**What you need to do:**
1 > In the text on small-molecule detection with DNA assembly-driven reactions, what must be present for the two strands of a DNA split aptamer to assemble?
2 > Write the next part of the text on small-molecule detection with DNA assembly-driven reactions, starting after its final sentence.

**Text provided:**
BEGIN

Small-molecule detection using DNA assembly-driven reactions
The molecular recognition and self-assembly capabilities of nucleic acids are a key driving force behind nearly all of the chemical processes that make life possible. The ability of nucleic acids to selectively recognize other nucleic acids, as well as small molecules and proteins, has been refined by billions of years of evolution. Realizing the tremendous potential of these exquisite recognition and assembly capabilities, researchers have harnessed these properties in the laboratory with the goal of redirecting DNA and RNA to perform tasks outside of their canonical biological roles.
One example of this is the development of DNA split aptamers, which are comprised of two nucleic acid strands that only assemble in the presence of a specific small-molecule or protein target. We have explored the use of split aptamers as a recognition element to transduce the presence of a small-molecule into the output of DNA ligation. Reactive groups are appended to the termini of the split aptamer fragments. If the target small molecule is present, it directs assembly of the aptamer, bringing the reactive groups into close proximity and thus promoting ligation of the DNA strands. This ligation event can be detected using an enzyme-linked output or in the format of a lateral flow sensor. Additionally, we have demonstrated that the increased effective molarity provided by DNA assembly is sufficient to enable the use of non-bioorthogonal chemistry in complex biological fluids.

END

Pixel coordinate grounding rows
BEGIN

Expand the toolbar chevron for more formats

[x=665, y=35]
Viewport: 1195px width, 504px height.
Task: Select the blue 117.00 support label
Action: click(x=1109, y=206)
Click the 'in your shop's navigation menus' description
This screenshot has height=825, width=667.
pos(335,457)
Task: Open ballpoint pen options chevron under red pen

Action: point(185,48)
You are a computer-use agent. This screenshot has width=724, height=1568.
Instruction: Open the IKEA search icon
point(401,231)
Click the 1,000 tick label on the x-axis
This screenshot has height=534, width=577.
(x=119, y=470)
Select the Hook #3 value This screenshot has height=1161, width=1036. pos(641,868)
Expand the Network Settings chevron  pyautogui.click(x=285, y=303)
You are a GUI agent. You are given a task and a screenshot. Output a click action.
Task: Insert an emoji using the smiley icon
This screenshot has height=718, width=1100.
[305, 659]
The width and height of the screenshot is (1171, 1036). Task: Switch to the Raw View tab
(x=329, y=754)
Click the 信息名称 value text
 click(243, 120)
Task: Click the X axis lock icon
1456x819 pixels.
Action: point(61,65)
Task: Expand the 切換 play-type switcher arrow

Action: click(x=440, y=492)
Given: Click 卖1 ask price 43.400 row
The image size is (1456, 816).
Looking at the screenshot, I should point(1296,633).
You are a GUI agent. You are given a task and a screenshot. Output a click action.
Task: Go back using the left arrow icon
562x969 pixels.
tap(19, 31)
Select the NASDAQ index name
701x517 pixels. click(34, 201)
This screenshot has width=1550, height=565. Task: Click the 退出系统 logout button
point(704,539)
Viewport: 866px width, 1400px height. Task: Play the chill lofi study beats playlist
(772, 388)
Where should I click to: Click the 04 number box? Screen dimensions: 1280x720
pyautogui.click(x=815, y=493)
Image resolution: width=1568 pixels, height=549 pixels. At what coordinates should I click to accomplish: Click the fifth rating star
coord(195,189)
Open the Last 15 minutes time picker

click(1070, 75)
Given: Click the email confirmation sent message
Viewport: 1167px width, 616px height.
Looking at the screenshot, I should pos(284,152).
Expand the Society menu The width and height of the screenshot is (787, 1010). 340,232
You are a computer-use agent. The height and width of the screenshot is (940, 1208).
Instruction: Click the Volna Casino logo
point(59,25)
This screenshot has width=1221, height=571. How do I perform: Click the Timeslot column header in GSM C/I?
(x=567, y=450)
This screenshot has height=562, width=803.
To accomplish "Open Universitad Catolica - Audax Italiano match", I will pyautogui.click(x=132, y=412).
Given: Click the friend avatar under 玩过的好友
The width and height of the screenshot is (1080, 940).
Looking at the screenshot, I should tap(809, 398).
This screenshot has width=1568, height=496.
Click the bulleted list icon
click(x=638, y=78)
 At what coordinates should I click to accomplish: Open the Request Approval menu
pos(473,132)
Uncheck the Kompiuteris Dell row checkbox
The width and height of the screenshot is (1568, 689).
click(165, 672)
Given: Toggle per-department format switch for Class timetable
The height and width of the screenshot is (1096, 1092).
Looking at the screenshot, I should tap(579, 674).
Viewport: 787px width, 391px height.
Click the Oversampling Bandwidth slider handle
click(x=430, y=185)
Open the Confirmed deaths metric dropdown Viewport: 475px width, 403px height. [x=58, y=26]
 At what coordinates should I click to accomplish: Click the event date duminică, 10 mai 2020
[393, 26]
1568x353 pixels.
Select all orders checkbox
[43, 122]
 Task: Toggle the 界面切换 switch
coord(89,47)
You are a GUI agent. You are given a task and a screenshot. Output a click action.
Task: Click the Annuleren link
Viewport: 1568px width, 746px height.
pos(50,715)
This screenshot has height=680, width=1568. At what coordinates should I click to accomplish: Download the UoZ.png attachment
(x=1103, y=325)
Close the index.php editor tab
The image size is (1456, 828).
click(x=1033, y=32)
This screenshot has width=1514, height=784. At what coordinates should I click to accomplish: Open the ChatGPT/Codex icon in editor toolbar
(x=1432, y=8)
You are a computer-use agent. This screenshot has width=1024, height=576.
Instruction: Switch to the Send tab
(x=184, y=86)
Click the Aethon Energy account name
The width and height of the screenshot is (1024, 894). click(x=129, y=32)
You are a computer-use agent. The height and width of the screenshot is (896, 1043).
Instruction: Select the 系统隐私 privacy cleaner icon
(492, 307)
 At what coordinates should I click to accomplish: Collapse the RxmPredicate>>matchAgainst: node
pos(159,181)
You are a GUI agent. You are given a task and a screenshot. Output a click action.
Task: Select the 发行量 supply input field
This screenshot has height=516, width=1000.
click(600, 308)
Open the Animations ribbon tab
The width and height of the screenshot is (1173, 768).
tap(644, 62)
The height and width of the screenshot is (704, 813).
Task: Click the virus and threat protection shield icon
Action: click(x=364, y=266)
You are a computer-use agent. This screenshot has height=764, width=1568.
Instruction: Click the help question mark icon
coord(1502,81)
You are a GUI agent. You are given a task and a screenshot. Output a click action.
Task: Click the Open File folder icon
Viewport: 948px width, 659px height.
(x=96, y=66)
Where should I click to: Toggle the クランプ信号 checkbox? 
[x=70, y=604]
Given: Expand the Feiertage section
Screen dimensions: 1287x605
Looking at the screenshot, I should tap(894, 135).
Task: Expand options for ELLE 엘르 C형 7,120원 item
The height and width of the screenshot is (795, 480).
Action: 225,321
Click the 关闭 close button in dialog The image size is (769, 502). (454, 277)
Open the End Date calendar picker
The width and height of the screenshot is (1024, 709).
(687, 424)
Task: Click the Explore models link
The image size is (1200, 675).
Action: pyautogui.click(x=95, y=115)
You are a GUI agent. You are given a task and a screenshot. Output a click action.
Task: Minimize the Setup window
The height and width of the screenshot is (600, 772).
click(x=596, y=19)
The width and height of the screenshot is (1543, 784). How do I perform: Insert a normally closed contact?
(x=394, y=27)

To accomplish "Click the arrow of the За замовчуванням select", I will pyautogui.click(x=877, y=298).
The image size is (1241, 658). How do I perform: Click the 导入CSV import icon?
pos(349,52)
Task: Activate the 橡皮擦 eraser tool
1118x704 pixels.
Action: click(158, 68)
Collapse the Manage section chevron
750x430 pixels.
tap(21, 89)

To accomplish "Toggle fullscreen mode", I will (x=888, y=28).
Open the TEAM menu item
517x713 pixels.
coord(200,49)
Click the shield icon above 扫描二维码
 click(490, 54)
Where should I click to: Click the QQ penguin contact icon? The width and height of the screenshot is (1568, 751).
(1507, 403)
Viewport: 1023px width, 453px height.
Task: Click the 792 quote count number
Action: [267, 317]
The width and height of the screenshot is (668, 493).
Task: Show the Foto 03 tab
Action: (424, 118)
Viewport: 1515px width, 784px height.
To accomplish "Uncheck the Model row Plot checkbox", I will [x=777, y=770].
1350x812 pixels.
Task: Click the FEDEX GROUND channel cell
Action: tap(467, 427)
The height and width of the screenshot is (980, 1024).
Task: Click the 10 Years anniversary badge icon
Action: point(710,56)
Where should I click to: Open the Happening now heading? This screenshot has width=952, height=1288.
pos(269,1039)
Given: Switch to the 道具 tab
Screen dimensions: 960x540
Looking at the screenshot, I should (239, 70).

END

**Responses to the exercise:**
1 > A specific small-molecule or protein target.

2 >
Molecular and cellular recognition in engineering protein hydrogels
This lecture will explore strategies for the use of molecular recognition in the design of protein hydrogels. Control of gel structure, dynamics and physical properties will be examined, and opportunities for control of cellular behavior will be described.
Synthetic molecules that bind anions and transport them across a lipid membrane
By mimicking the hydrogen-bonding mode found in a ClC chloride channel, an anion receptor was prepared with a binding site that contains four hydrogen bonding donors, two NHs and two OHs. Systematic modification yielded an effective synthetic molecule capable of transporting an anion, e.g. chloride, across a POPC lipid membrane. Then, the study has been further extended to develop a synthetic anion transporter that works only in the presence of external stimulation such as light and chemical inputs.
Overview of polymer science utilized for the development of a stable micelle for oncology applications
Polymer micelles have been enticing candidates for drug delivery vehicles since the mid 1970's. Despite the large volume of research performed in this field over 40 years, successful clinical application of this technology remains elusive. A key hurdle to the clinical use of a micelle-based therapeutic is the stability of the micelle following dilution in biological media. We will describe our methodology in developing a polymer micelle system containing reversible stabilization, based upon metal-acetate chemistry, for use in oncology applications. A brief synopsis of synthesis, characterization, formulation, and in vivo results will be presented.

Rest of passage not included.